Its November. It’s grey. It’s getting cold – most of us will be looking for our woolly jumpers and making plans to dig in and hibernate for the next few months – as will our nation’s bats.

If you are thinking of building or converting an existing building – bats may not the be the first thing you will consider. However, as Julian McAlster, Senior Architectural Technologist commented from the drawing room as I was chatting away about bats whilst writing this – “by taking bats into consideration before starting work, you will save a lot of costs and hassle further down the design and build process”. DPA have worked on many conversions of old barns and agricultural buildings – barns being the top location for bats when they are starting to look for places to roost. This is because these buildings, typically, have exposed vertical beams and plenty of nooks and crannies for which to crawl into, if they are crevice dwelling bats.

Like us, bats desire shelter that is clean and dry, free of parasites and with secure access which is free from predators. However, that is perhaps where the similarity ends. Temperature is very important to bats and they look for warm roosts in the summer, when they are looking after their young, and cooler roosts in the winter – which is their hibernation and “torpor” or slowing down stage.

Of course, bats haven’t always lived in buildings – their natural habitat is a canopy of trees – about half the bat species in the world use holes in trees for roosting. But a loss of natural roosts has increased the importance of man-made structures for bats – in the form of mines, bridges, houses, barns etc. And in fact, humans and bats have lived quite harmoniously for thousands of years.

Over the years, a decline in the number of our UK bats mean that all bats are now protected by legislation. The Wildlife and Countryside Act came into force in 1981, followed by the Countryside and Rights of Way Act in 2000, amended to form the Conservations, Habitats and Species Regulations Act 2010. This makes it illegal to recklessly kill bats, to disturb them by obstructing access to their roosts, to destroy the roosts – whether occupied by bats or not – or try to move or capture them.

Check out this checklist of what to do if you are planning to build or convert and you want to check your bat status. Even if you have bats – there will always be a way to keep humans and bats happy.
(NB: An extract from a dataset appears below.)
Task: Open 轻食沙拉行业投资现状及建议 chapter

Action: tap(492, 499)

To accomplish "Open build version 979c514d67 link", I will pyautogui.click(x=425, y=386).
Julian recalled designing a barn conversion complete with a “bat loft” – of which the owners were delighted!

  • Remember that bat surveys can only be completed in a specific time window – usually by the end of August.
  • If you are planning on doing any work on a property that requires planning permission, then an ecological consultant will be needed. The ecological consultant will carry out the survey and write a method statement on behalf of the person proposing the work. DPA can work closely with the consultant on any issues!
  • You can contact the Chartered Institute of Ecology and Environmental Management to find a consultant in your local area.
  • If you are doing remedial work on a dwelling that does not require planning permission or building consent, you will need to contact your statutory nature conservation organisations (SNCOs). This can be done through the National Bat Helpline – 03451300228
  • A whole “roost” of information can be found on the Bat Conservation Trust Website, as well as the Shropshire Bat Group on Facebook.
  • Visit  www.nhbs.com for a range of bat boxes and advice.